• [WHAT YOU NEED TO DO]: Retype the lines between the one holding "What do you see at coordinates (854, 178)" and the one holding "center [1965, 346].", inclusive, keeping every character the same.

• [MATERIAL PROVIDED]:
- - - - - - -

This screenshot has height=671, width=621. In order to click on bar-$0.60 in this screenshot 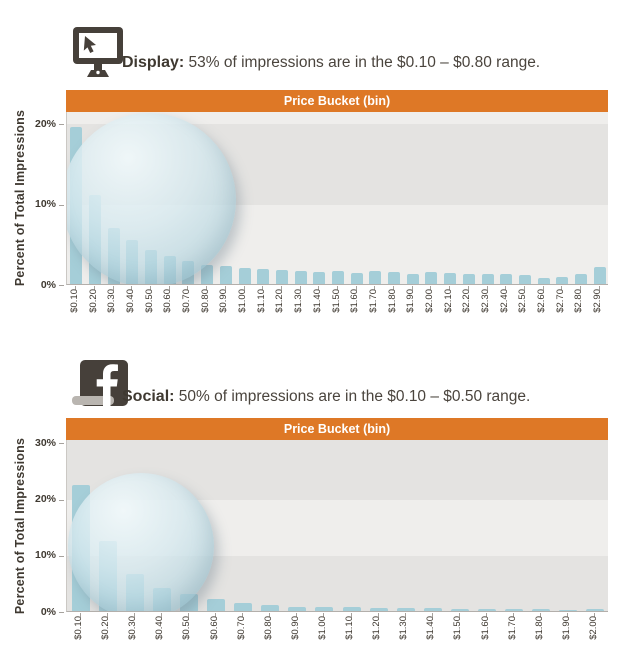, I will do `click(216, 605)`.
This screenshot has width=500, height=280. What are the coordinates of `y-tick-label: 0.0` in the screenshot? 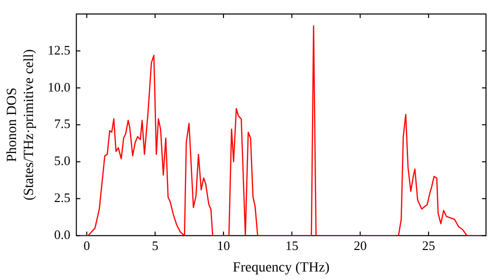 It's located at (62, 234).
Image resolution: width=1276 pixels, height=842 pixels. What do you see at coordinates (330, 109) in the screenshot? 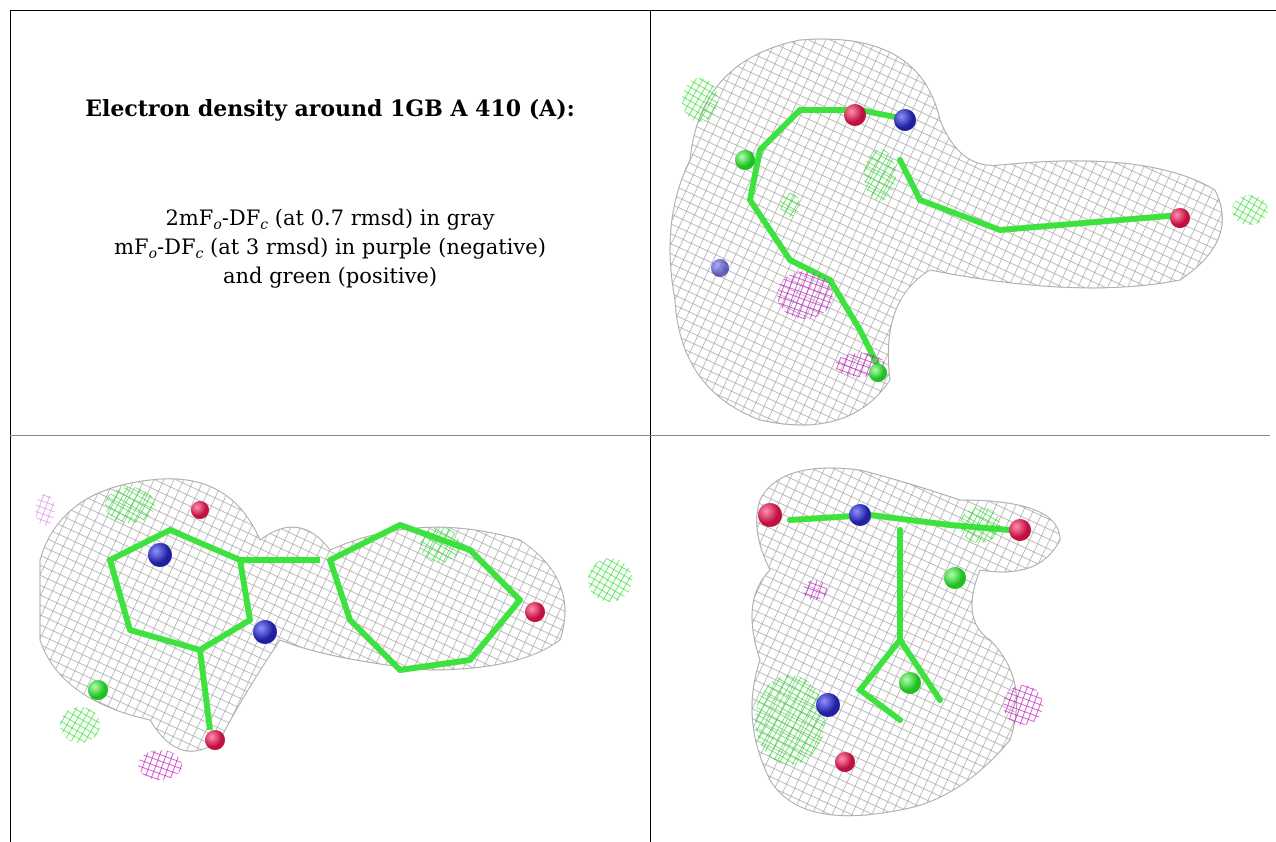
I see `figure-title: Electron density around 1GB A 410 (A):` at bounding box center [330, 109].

- - - - - - -

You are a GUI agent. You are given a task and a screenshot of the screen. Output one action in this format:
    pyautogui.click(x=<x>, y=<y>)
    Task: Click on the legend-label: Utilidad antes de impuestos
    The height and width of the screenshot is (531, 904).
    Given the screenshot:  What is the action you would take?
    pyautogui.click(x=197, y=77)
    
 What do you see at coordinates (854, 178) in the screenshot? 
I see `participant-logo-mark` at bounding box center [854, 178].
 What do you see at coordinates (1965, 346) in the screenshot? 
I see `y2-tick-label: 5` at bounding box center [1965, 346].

- - - - - - -

• [ANSWER SPACE]:
 What do you see at coordinates (854, 178) in the screenshot? 
I see `participant-logo-mark` at bounding box center [854, 178].
 What do you see at coordinates (1965, 346) in the screenshot? 
I see `y2-tick-label: 5` at bounding box center [1965, 346].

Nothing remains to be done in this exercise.